— START RECORDS TO PROCESS —
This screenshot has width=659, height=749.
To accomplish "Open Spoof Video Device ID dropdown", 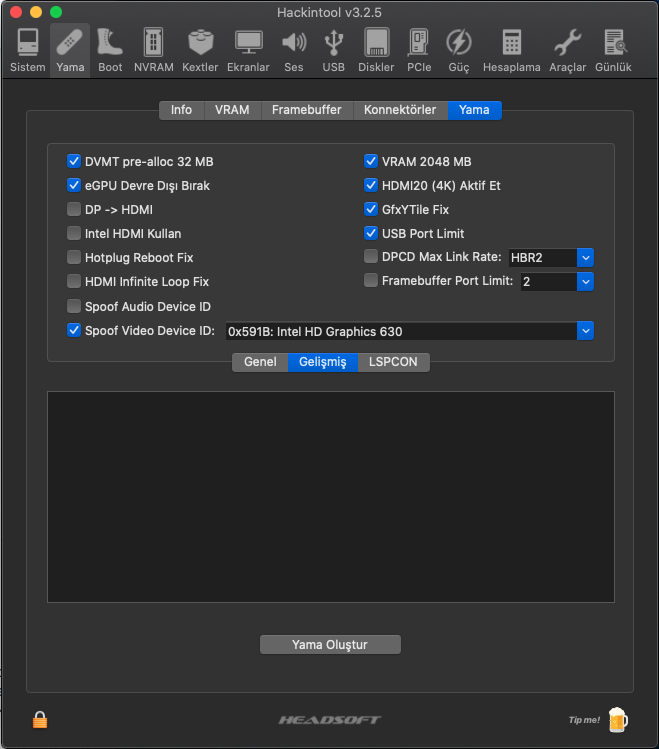I will click(585, 330).
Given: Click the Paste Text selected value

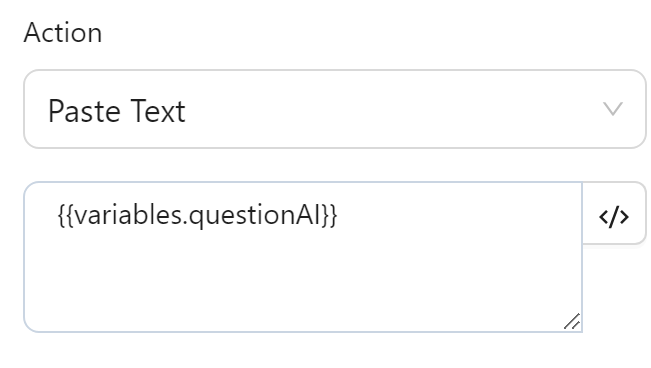Looking at the screenshot, I should coord(117,111).
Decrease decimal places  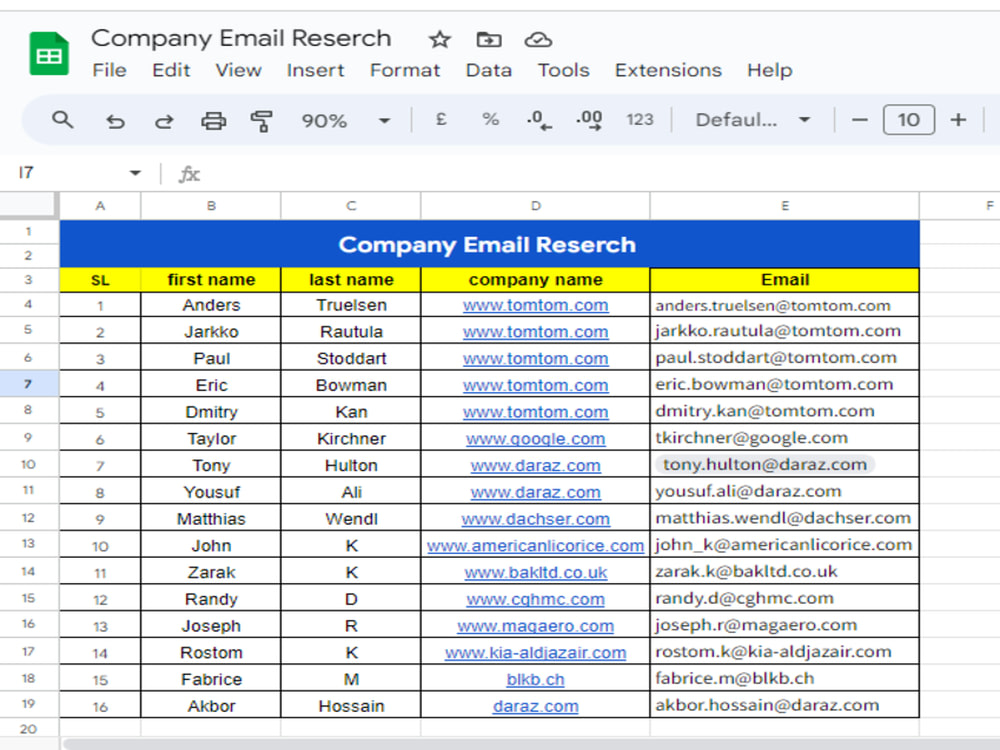pos(538,119)
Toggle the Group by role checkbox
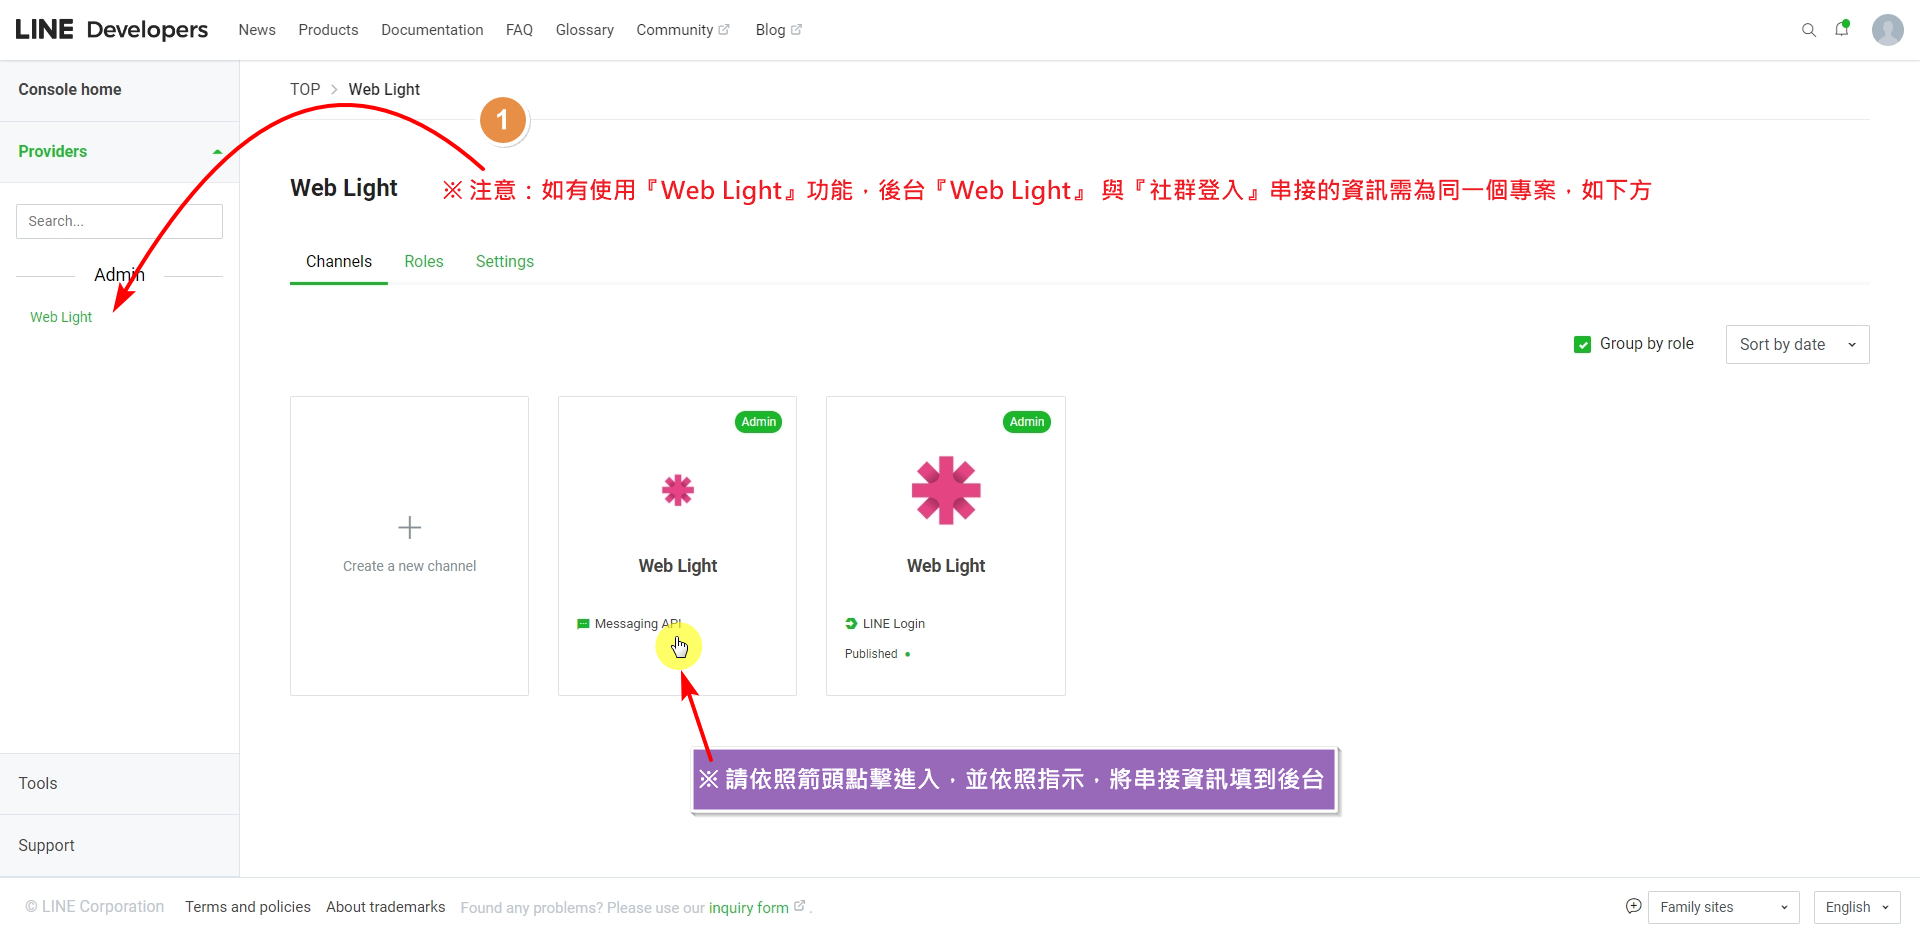This screenshot has width=1920, height=937. point(1582,344)
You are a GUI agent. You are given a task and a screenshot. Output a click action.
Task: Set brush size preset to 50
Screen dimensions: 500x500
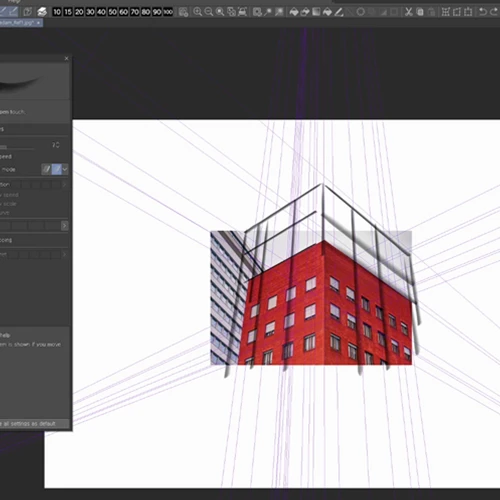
— END RECORDS TO PROCESS —
== WHAT IS BEING ASKED ==
Turn the entries into a JSON list of strings, one per line and skipping blank lines, starting with the line containing "Toggle the Group by role checkbox" and continuing through the end of the entries. Leave the pictures out of the answer.

== REPLY ==
[
  "Toggle the Group by role checkbox",
  "This screenshot has width=1920, height=937. point(1582,344)",
  "You are a GUI agent. You are given a task and a screenshot. Output a click action.",
  "Task: Set brush size preset to 50",
  "Screen dimensions: 500x500"
]